RECORDS SHOWN: Begin

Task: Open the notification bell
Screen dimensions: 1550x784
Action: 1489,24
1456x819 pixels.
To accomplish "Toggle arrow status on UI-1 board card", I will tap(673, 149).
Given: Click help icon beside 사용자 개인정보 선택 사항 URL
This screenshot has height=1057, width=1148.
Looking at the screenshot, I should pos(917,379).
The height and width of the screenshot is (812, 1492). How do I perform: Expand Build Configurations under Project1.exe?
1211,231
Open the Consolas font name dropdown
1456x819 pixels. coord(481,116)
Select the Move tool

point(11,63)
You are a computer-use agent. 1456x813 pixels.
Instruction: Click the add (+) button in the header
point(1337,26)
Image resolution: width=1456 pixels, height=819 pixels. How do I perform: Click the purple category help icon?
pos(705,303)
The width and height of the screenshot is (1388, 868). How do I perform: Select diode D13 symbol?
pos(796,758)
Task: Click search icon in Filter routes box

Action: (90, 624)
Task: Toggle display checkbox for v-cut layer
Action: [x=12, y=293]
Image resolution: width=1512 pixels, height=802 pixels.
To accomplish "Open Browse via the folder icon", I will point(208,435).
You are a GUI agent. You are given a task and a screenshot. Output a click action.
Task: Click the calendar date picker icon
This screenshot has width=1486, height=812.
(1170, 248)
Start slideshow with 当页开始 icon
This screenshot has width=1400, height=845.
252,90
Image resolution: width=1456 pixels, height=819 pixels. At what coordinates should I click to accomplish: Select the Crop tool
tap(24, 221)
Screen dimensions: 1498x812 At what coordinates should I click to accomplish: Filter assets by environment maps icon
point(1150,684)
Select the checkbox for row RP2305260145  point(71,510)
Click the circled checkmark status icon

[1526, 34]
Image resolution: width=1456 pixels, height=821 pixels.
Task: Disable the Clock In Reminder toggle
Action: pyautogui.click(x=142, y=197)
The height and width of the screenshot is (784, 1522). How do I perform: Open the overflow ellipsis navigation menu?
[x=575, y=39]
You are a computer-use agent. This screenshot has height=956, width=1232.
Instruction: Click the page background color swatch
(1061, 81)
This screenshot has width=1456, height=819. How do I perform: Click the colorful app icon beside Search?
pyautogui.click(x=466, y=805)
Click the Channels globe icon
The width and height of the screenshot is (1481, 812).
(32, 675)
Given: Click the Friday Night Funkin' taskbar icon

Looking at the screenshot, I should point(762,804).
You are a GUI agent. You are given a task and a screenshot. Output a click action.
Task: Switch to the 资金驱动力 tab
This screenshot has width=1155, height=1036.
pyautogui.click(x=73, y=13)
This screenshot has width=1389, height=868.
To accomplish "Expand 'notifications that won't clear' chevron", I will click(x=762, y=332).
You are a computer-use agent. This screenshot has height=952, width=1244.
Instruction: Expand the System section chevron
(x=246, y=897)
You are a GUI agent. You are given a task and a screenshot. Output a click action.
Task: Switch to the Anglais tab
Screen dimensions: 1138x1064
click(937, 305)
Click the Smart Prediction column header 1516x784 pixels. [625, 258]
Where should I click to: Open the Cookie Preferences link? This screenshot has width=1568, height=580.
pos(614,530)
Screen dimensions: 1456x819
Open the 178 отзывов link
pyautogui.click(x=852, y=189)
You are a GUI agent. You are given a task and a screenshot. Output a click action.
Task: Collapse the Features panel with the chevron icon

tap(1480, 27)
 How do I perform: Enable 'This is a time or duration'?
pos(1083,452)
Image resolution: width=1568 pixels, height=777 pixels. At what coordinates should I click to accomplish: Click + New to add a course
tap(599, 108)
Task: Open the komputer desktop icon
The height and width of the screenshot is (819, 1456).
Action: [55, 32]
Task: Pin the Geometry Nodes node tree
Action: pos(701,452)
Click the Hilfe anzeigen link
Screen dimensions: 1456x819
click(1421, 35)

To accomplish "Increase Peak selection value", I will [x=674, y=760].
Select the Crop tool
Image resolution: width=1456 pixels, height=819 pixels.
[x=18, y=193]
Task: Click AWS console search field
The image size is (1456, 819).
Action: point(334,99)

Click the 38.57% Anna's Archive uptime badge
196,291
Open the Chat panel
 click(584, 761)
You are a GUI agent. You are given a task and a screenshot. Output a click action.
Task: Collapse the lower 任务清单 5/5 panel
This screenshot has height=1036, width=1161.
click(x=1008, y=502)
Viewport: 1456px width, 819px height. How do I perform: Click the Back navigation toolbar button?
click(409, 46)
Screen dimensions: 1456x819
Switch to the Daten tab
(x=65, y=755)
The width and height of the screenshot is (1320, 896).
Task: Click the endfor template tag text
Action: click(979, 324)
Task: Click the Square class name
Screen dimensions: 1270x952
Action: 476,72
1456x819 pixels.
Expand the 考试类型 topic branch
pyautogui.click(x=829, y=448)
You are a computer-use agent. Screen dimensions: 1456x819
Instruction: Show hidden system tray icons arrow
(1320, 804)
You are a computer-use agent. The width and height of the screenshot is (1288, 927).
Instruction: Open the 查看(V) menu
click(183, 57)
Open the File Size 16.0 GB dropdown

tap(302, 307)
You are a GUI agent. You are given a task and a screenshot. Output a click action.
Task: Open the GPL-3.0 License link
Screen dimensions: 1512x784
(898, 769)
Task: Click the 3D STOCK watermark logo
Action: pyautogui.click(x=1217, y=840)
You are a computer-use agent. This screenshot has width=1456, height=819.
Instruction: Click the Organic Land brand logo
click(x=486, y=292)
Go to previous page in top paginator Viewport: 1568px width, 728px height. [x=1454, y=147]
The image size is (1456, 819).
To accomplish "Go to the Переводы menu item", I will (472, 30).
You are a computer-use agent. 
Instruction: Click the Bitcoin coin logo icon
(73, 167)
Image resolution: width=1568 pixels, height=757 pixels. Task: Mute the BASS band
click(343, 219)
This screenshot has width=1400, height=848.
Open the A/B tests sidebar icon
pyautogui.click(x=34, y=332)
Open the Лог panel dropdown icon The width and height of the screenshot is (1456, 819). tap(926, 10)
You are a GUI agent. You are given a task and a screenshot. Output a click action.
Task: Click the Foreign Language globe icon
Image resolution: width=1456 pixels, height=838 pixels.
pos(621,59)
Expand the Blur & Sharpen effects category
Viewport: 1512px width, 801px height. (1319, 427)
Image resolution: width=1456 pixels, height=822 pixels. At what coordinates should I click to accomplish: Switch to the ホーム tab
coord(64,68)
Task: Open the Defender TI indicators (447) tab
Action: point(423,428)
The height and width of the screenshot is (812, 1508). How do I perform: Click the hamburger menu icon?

RECORDS SHOWN: End

WHAT THE EXERCISE ASKS ->
Repeat the records word for word.

RESULT OF THIS TASK ->
Task: Open the notification bell
Screen dimensions: 1550x784
Action: 1489,24
1456x819 pixels.
To accomplish "Toggle arrow status on UI-1 board card", I will tap(673, 149).
Given: Click help icon beside 사용자 개인정보 선택 사항 URL
This screenshot has height=1057, width=1148.
Looking at the screenshot, I should pos(917,379).
The height and width of the screenshot is (812, 1492). How do I perform: Expand Build Configurations under Project1.exe?
1211,231
Open the Consolas font name dropdown
1456x819 pixels. coord(481,116)
Select the Move tool

point(11,63)
You are a computer-use agent. 1456x813 pixels.
Instruction: Click the add (+) button in the header
point(1337,26)
Image resolution: width=1456 pixels, height=819 pixels. How do I perform: Click the purple category help icon?
pos(705,303)
The width and height of the screenshot is (1388, 868). How do I perform: Select diode D13 symbol?
pos(796,758)
Task: Click search icon in Filter routes box

Action: (90, 624)
Task: Toggle display checkbox for v-cut layer
Action: [x=12, y=293]
Image resolution: width=1512 pixels, height=802 pixels.
To accomplish "Open Browse via the folder icon", I will point(208,435).
You are a GUI agent. You are given a task and a screenshot. Output a click action.
Task: Click the calendar date picker icon
This screenshot has width=1486, height=812.
(1170, 248)
Start slideshow with 当页开始 icon
This screenshot has width=1400, height=845.
252,90
Image resolution: width=1456 pixels, height=819 pixels. At what coordinates should I click to accomplish: Select the Crop tool
tap(24, 221)
Screen dimensions: 1498x812 At what coordinates should I click to accomplish: Filter assets by environment maps icon
point(1150,684)
Select the checkbox for row RP2305260145  point(71,510)
Click the circled checkmark status icon

[1526, 34]
Image resolution: width=1456 pixels, height=821 pixels.
Task: Disable the Clock In Reminder toggle
Action: pyautogui.click(x=142, y=197)
The height and width of the screenshot is (784, 1522). How do I perform: Open the overflow ellipsis navigation menu?
[x=575, y=39]
You are a computer-use agent. This screenshot has height=956, width=1232.
Instruction: Click the page background color swatch
(1061, 81)
This screenshot has width=1456, height=819. How do I perform: Click the colorful app icon beside Search?
pyautogui.click(x=466, y=805)
Click the Channels globe icon
The width and height of the screenshot is (1481, 812).
(32, 675)
Given: Click the Friday Night Funkin' taskbar icon

Looking at the screenshot, I should point(762,804).
You are a GUI agent. You are given a task and a screenshot. Output a click action.
Task: Switch to the 资金驱动力 tab
This screenshot has width=1155, height=1036.
pyautogui.click(x=73, y=13)
This screenshot has width=1389, height=868.
To accomplish "Expand 'notifications that won't clear' chevron", I will click(x=762, y=332).
You are a computer-use agent. This screenshot has height=952, width=1244.
Instruction: Expand the System section chevron
(x=246, y=897)
You are a GUI agent. You are given a task and a screenshot. Output a click action.
Task: Switch to the Anglais tab
Screen dimensions: 1138x1064
click(937, 305)
Click the Smart Prediction column header 1516x784 pixels. [625, 258]
Where should I click to: Open the Cookie Preferences link? This screenshot has width=1568, height=580.
pos(614,530)
Screen dimensions: 1456x819
Open the 178 отзывов link
pyautogui.click(x=852, y=189)
You are a GUI agent. You are given a task and a screenshot. Output a click action.
Task: Collapse the Features panel with the chevron icon

tap(1480, 27)
 How do I perform: Enable 'This is a time or duration'?
pos(1083,452)
Image resolution: width=1568 pixels, height=777 pixels. At what coordinates should I click to accomplish: Click + New to add a course
tap(599, 108)
Task: Open the komputer desktop icon
The height and width of the screenshot is (819, 1456).
Action: [55, 32]
Task: Pin the Geometry Nodes node tree
Action: pos(701,452)
Click the Hilfe anzeigen link
Screen dimensions: 1456x819
click(1421, 35)

To accomplish "Increase Peak selection value", I will [x=674, y=760].
Select the Crop tool
Image resolution: width=1456 pixels, height=819 pixels.
[x=18, y=193]
Task: Click AWS console search field
The image size is (1456, 819).
Action: point(334,99)

Click the 38.57% Anna's Archive uptime badge
196,291
Open the Chat panel
 click(584, 761)
You are a GUI agent. You are given a task and a screenshot. Output a click action.
Task: Collapse the lower 任务清单 5/5 panel
This screenshot has height=1036, width=1161.
click(x=1008, y=502)
Viewport: 1456px width, 819px height. How do I perform: Click the Back navigation toolbar button?
click(409, 46)
Screen dimensions: 1456x819
Switch to the Daten tab
(x=65, y=755)
The width and height of the screenshot is (1320, 896).
Task: Click the endfor template tag text
Action: click(979, 324)
Task: Click the Square class name
Screen dimensions: 1270x952
Action: 476,72
1456x819 pixels.
Expand the 考试类型 topic branch
pyautogui.click(x=829, y=448)
You are a computer-use agent. Screen dimensions: 1456x819
Instruction: Show hidden system tray icons arrow
(1320, 804)
You are a computer-use agent. The width and height of the screenshot is (1288, 927).
Instruction: Open the 查看(V) menu
click(183, 57)
Open the File Size 16.0 GB dropdown

tap(302, 307)
You are a GUI agent. You are given a task and a screenshot. Output a click action.
Task: Open the GPL-3.0 License link
Screen dimensions: 1512x784
(898, 769)
Task: Click the 3D STOCK watermark logo
Action: pyautogui.click(x=1217, y=840)
You are a computer-use agent. This screenshot has width=1456, height=819.
Instruction: Click the Organic Land brand logo
click(x=486, y=292)
Go to previous page in top paginator Viewport: 1568px width, 728px height. [x=1454, y=147]
The image size is (1456, 819).
To accomplish "Go to the Переводы menu item", I will (472, 30).
You are a computer-use agent. 
Instruction: Click the Bitcoin coin logo icon
(73, 167)
Image resolution: width=1568 pixels, height=757 pixels. Task: Mute the BASS band
click(343, 219)
This screenshot has width=1400, height=848.
Open the A/B tests sidebar icon
pyautogui.click(x=34, y=332)
Open the Лог panel dropdown icon The width and height of the screenshot is (1456, 819). tap(926, 10)
You are a GUI agent. You are given a task and a screenshot. Output a click action.
Task: Click the Foreign Language globe icon
Image resolution: width=1456 pixels, height=838 pixels.
pos(621,59)
Expand the Blur & Sharpen effects category
Viewport: 1512px width, 801px height. (1319, 427)
Image resolution: width=1456 pixels, height=822 pixels. At what coordinates should I click to accomplish: Switch to the ホーム tab
coord(64,68)
Task: Open the Defender TI indicators (447) tab
Action: point(423,428)
The height and width of the screenshot is (812, 1508). How do I perform: Click the hamburger menu icon?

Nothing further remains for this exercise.